Resumen para apurados
- Organizaciones de Tucumán pidieron esta semana al Senado de la Nación rechazar la reforma de la Ley de Tierras para evitar la libre extranjerización de recursos estratégicos.
- El proyecto oficialista busca derogar límites de la Ley 26.737 de 2011, que restringe al 15% la propiedad extranjera de tierras rurales y protege los cuerpos de agua estratégicos.
- Las entidades advierten que liberar la venta de tierras a privados extranjeros afectará la soberanía alimentaria y el control territorial, por lo que instan a frenar la norma.
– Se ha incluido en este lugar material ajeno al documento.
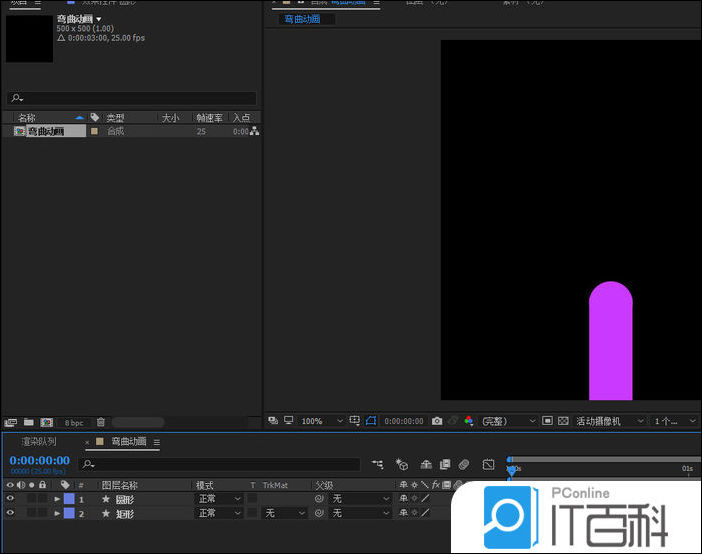Open the 100% magnification dropdown
The image size is (702, 554).
click(320, 421)
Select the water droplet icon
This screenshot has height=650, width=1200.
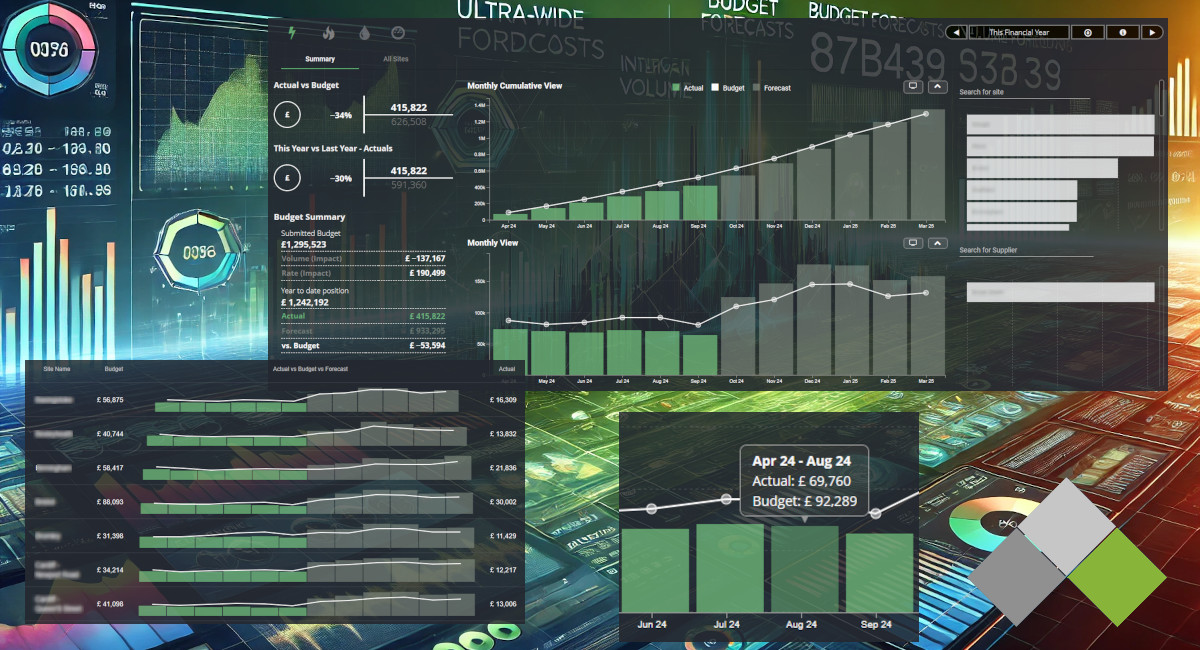pyautogui.click(x=363, y=32)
Un conjunto de organizaciones sociales, sindicales y políticas de Tucumán presentó un documento dirigido a los senadores en el que solicita rechazar el proyecto de ley impulsado por el Ejecutivo nacional que modifica el régimen de propiedad de tierras rurales.
La iniciativa, que se debate en el Senado bajo la denominación de “inviolabilidad de la propiedad privada”, es cuestionada por los firmantes porque consideran que implica una derogación sustancial de la Ley 26.737, sancionada en 2011 para limitar la extranjerización de tierras rurales en Argentina. En ese sentido, solicitan a los senadores que voten en contra de la iniciativa.
La ley actual
Según el texto, la normativa vigente establece que no más del 15% de las tierras rurales del país pueden quedar en manos extranjeras, fija restricciones por nacionalidad y determina topes de superficie para cada propietario extranjero. Además, prohíbe la adquisición de inmuebles que contengan cuerpos de agua permanentes de relevancia estratégica.
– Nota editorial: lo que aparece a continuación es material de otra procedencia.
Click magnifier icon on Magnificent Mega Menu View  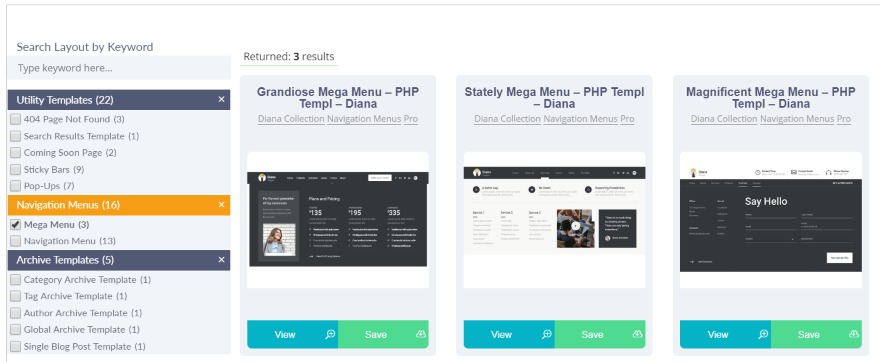(x=763, y=334)
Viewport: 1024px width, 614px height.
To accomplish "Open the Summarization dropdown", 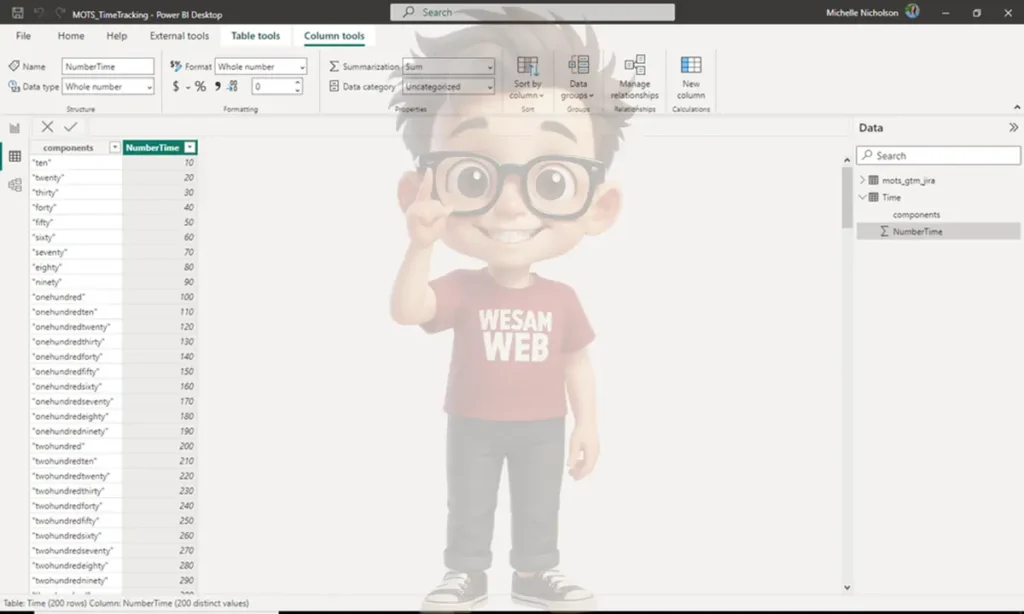I will [448, 67].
La CTA Autónoma, la Unión Progreso Social, Convergencia de Peronistas, Los Irrompibles y el Partido Laborista, entre otros, sostienen que el dictamen impulsado por legisladores de La Libertad Avanza elimina esas limitaciones al derogar artículos centrales de la ley. En particular, advierten que las restricciones quedarían circunscriptas a Estados extranjeros, mientras que personas físicas y empresas privadas de capital foráneo podrían adquirir tierras sin los límites actualmente vigentes.
También cuestionan la eliminación del Consejo Interministerial de Tierras Rurales, organismo que integra a las provincias en la administración y control de este recurso.
Las organizaciones señalan que la tierra rural constituye un recurso natural estratégico vinculado a la soberanía alimentaria y el control territorial. Afirman que la compra de tierras por parte de actores extranjeros no puede equipararse a inversiones productivas destinadas a generar empleo o incorporar tecnología.